Mark Moody-Stuart, ex-chairman of Shell and a chairman or director of loads of other companies, says on the BBC:

To address the climate challenge we need to reduce the carbon content of our energy by at least half.

But at the same time we must learn to generate a unit of GDP for about half the energy which we use at present.

Energy efficiency and carbon content of energy are equally important, but they require different approaches to achieve them.

I am a great believer in both the power of consumer choice and the market. As we come to understand the consequences, we do tend to make greener choices.

But most of us will only make those choices if they deliver the convenience and utility to which we are used or aspire; and if they do not cost more (or we can afford the luxury of choice).
...
For carbon content, we need a mechanism which forces energy supplies in the right direction. This means putting a price on carbon for major producers (and large-scale users) of energy through a carbon cap and trade system, such as we already have in Europe.

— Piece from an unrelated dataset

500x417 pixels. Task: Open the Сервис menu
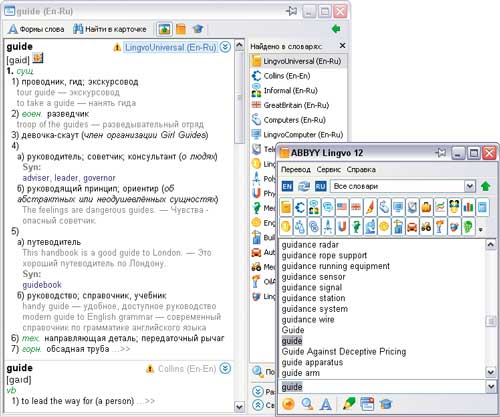tap(329, 170)
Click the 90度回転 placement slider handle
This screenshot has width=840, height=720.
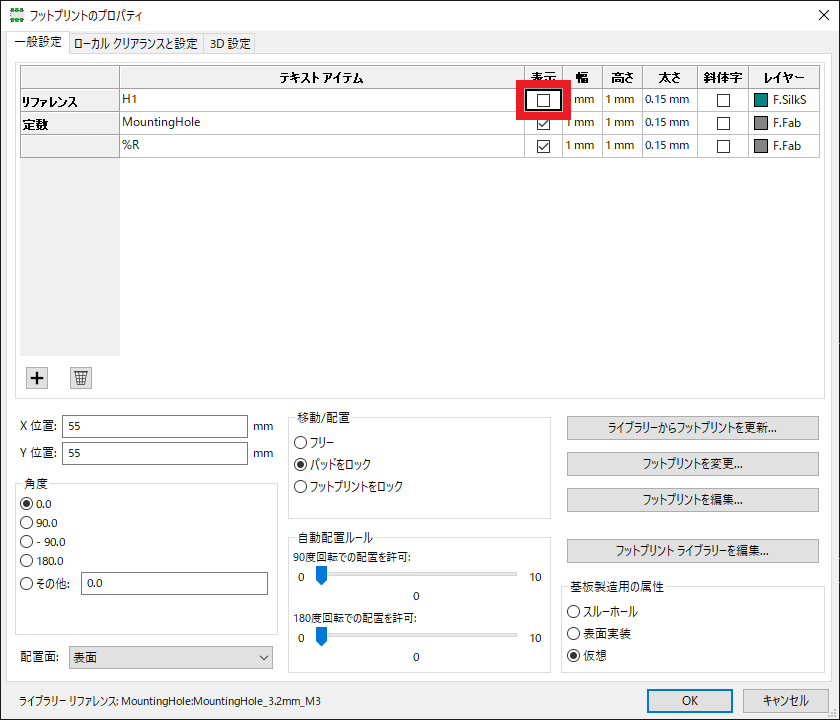[x=321, y=575]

Unfortunately, this system has been initially subject to government and business special pleading and gaming. Or it means a carbon tax.

Both are complex and should only be applied to major producers or users. Trading encourages carbon-avoiding investment where it has the most impact. It also allows the transfer, through market mechanisms, of financial resources to China and India.

I do not think we will get a more global agreement without such transfer. Taxation has the great merit that it provides a clear floor price of carbon.

So for me the preferred option is a combination - a tax, but with the ability to reduce it through trading, getting the best combination of a floor price and efficiency of investment.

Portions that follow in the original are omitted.